The issues are part of a leveraged buyout by the company's equity sponsor, One Equity Partners, in tandem with the acquisition of a catheter product line from Ethicon Endo-Surgery, known as the Jelco Peripheral Intravenous Catheter (PIVC).

S&P said Medex's ratings reflect its niche position in the critical care market, which is subject to competition from much larger, better-financed companies. The ratings also reflect the company's heavy debt burden.

The planned $340 million acquisition of Jelco would add PIVCs to Medex's offerings, S&P noted. Single-use disposable PIVCs are commonly used to provide an entry-point to introduce fluids and drugs into the body intravenously. Jelco's business fits well with Medex's infusion systems business because it allows Medex to offer a complete drug delivery system and possibly create a competitive advantage.

However, the critical care products market is highly competitive and customers have numerous rival suppliers from which to choose. Many of Medex's competitors are larger and offer a broader range of products, which could make competing products more attractive to hospitals, group purchasing organizations, and others.
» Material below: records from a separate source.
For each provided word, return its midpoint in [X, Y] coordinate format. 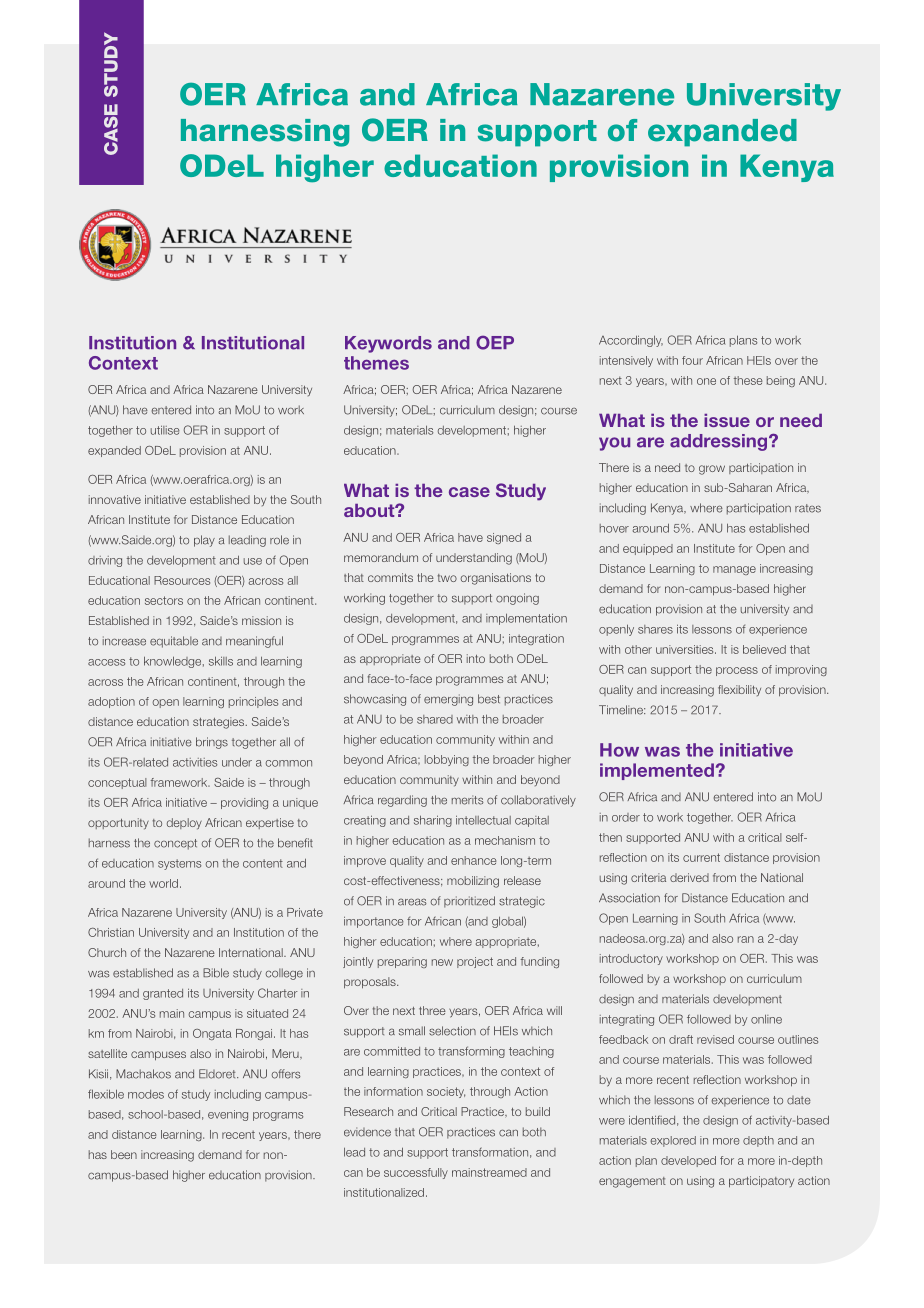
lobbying [447, 760]
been [124, 1154]
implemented [657, 771]
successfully [416, 1173]
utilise [165, 430]
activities [195, 762]
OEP [495, 343]
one [706, 381]
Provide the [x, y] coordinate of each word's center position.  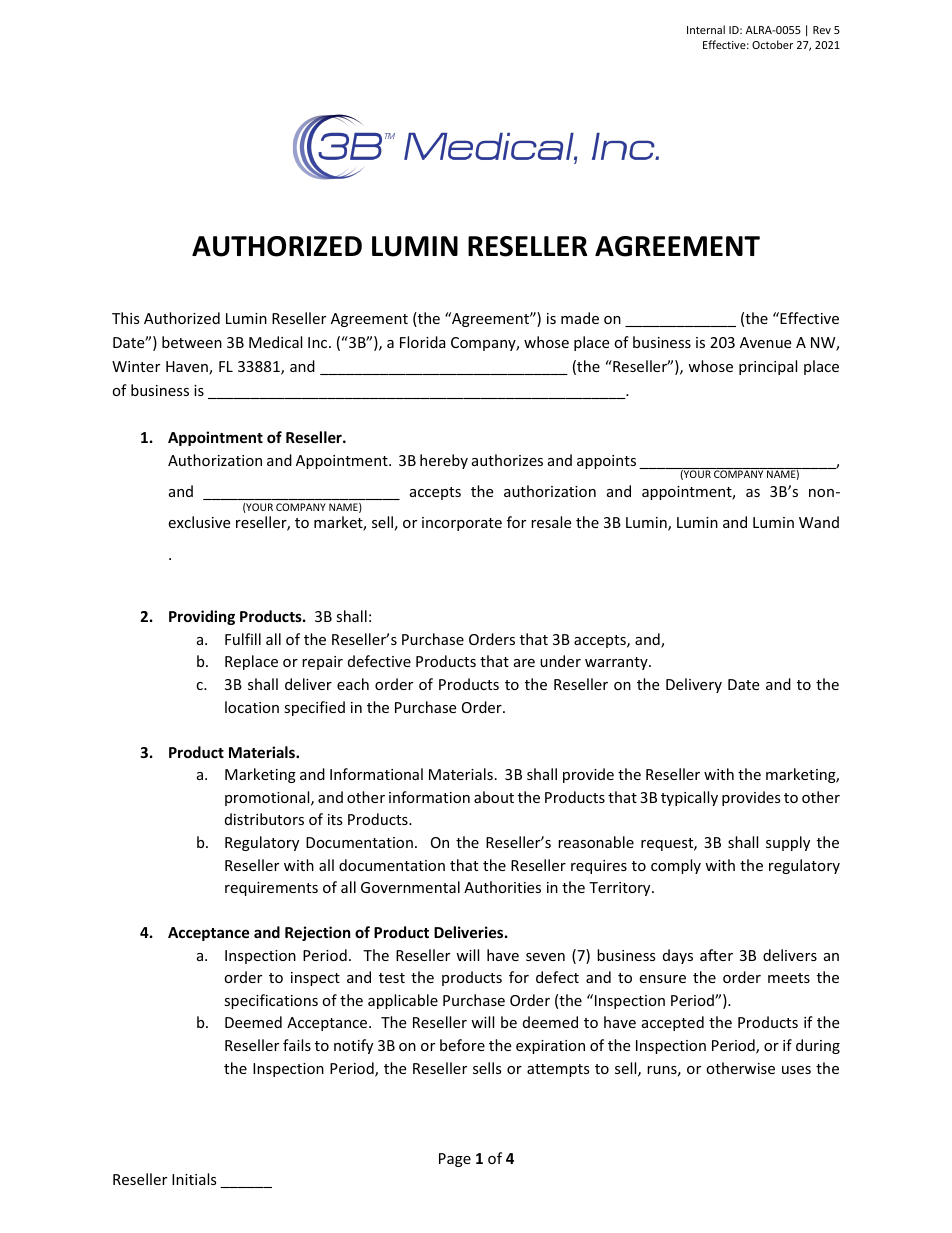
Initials [194, 1179]
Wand [819, 522]
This [126, 318]
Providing [202, 617]
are [524, 663]
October [772, 44]
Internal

Furthermore, Jelco PIVCs will no longer be associated with the Johnson & Johnson brand name, and this could place Medex at a disadvantage when competing against companies with more brand recognition.

Though Medex is acquiring a product line rather than a complete company, management will be challenged to integrate the Jelco business, which significantly increases the size and geographic scope of operations, S&P said.

The purchase of Jelco and the simultaneous leveraged buyout by One Equity Partners will leave Medex highly leveraged, with total lease-adjusted debt to EBITDA of about 4.4x and total debt to capital of about 78%, S&P added. Medex will have to successfully integrate Jelco's operations while maintaining its operating performance to be able to meet increased interest expense. Nevertheless, free operating cash flow is expected to be slightly positive in 2003.